Riporta senza alcuna modifica le righe che vanno da quella contenente "You are a computer-use" fino alla fine dei record, includendo sia quella riga sia l'ultima. Nella risposta ometti le immagini.

*RECORD FORNITI*.
────────

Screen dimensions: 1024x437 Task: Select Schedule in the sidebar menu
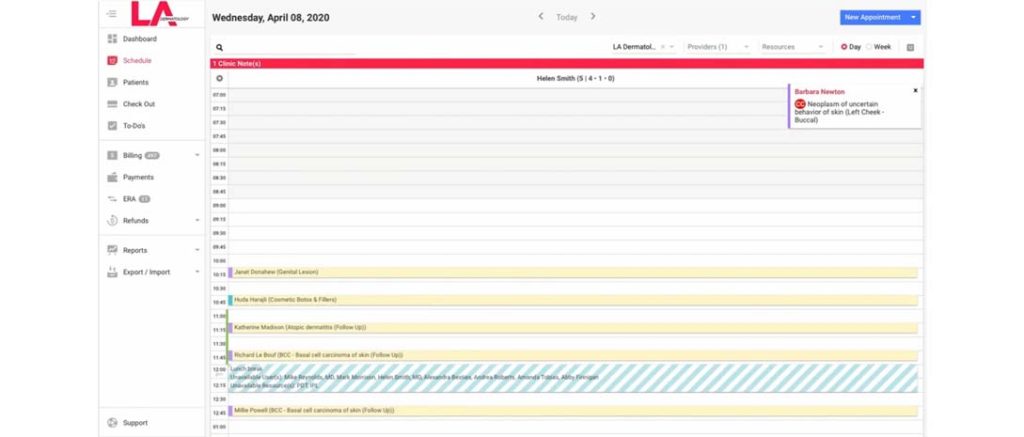click(137, 61)
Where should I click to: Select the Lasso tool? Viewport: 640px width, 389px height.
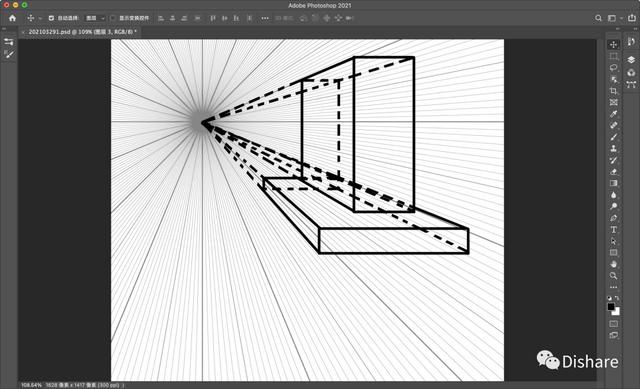pos(613,67)
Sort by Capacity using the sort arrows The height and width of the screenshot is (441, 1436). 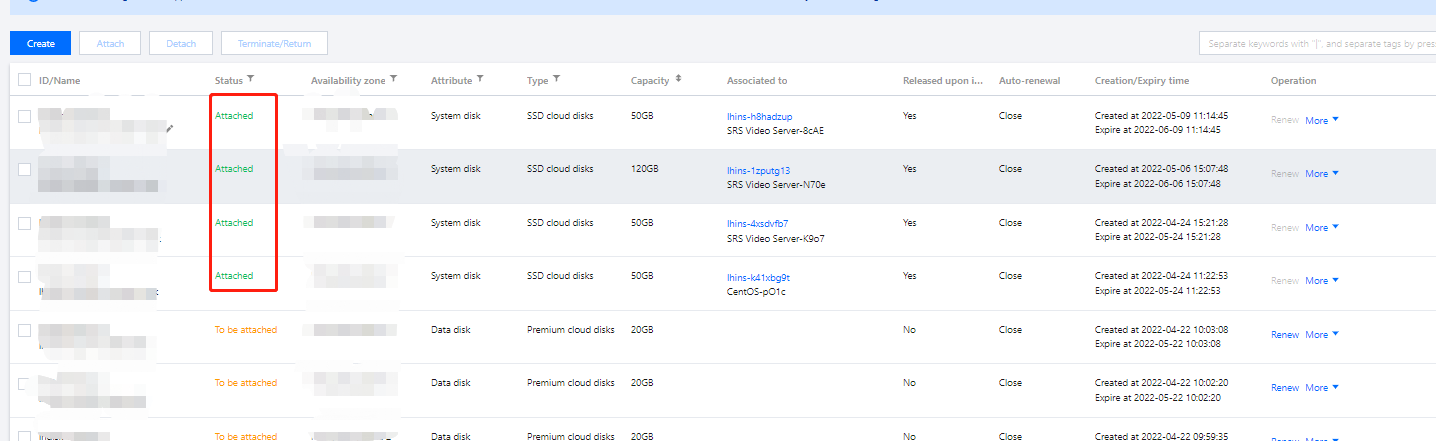[x=679, y=79]
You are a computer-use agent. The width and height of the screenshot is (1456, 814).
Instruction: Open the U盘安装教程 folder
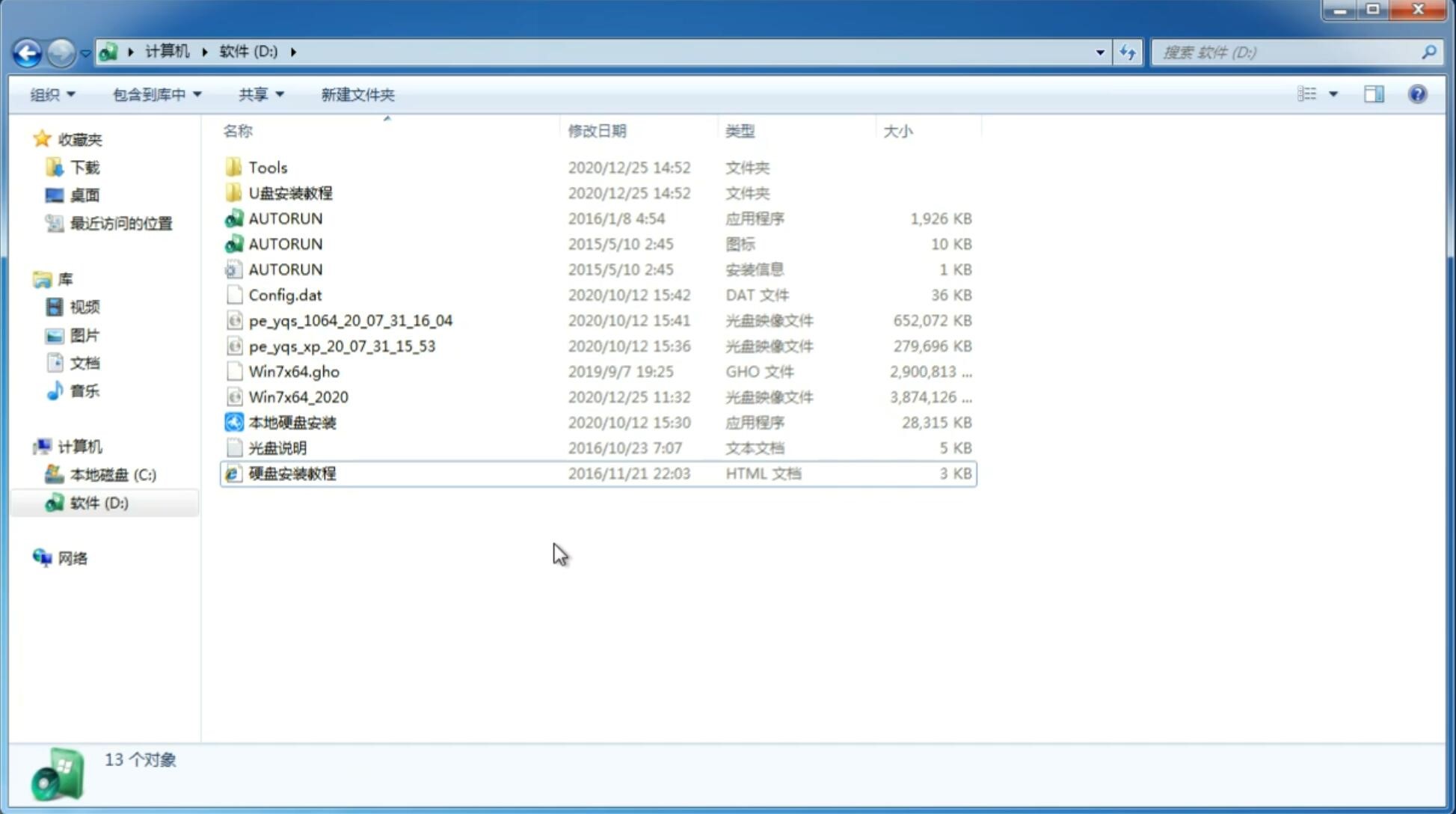click(290, 192)
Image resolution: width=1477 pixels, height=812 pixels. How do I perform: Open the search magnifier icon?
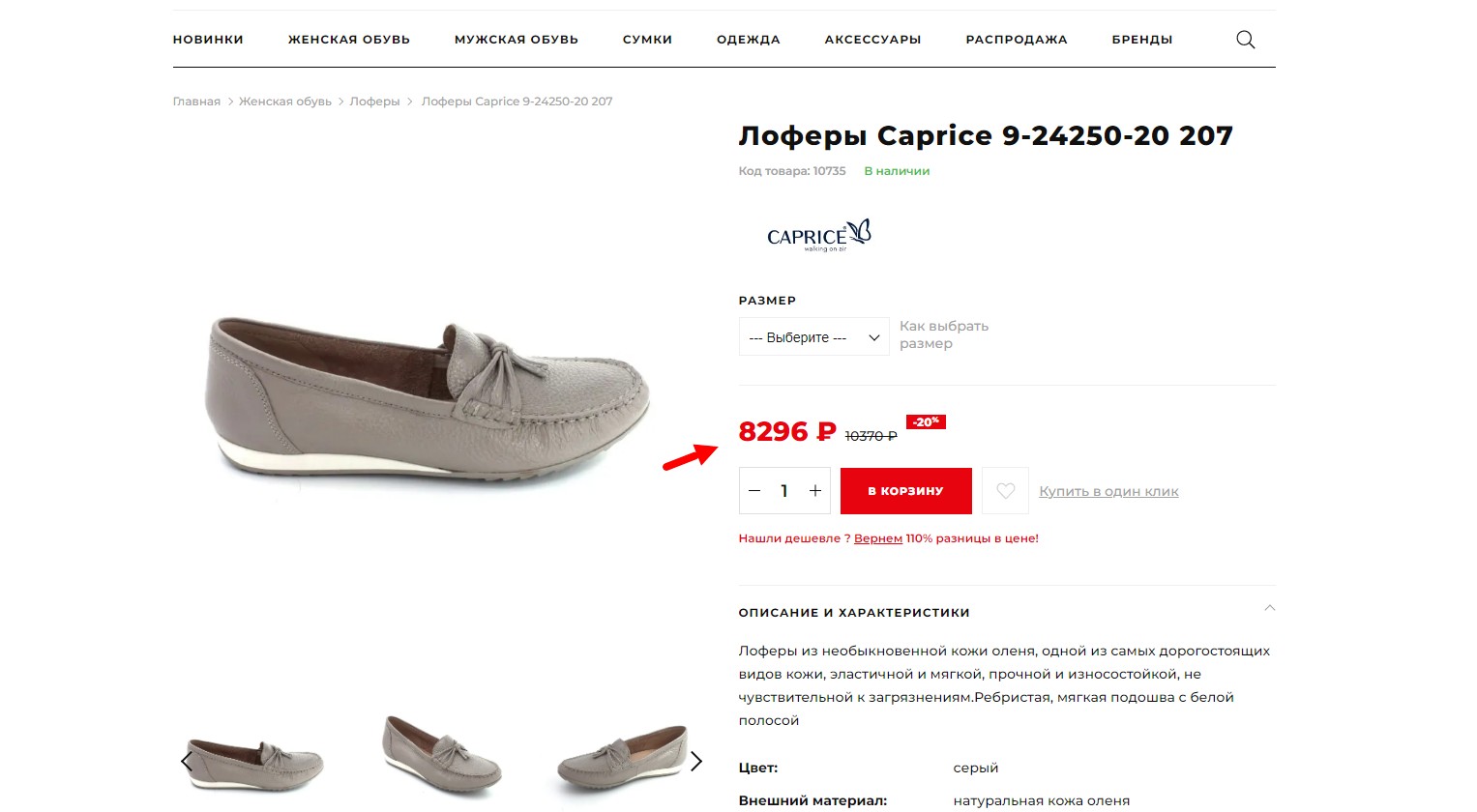pyautogui.click(x=1246, y=40)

────────

*RISPOSTA ATTESA*.
You are a computer-use agent. The width and height of the screenshot is (1456, 814).
Instruction: Open the U盘安装教程 folder
click(290, 192)
Image resolution: width=1477 pixels, height=812 pixels. How do I perform: Open the search magnifier icon?
pyautogui.click(x=1246, y=40)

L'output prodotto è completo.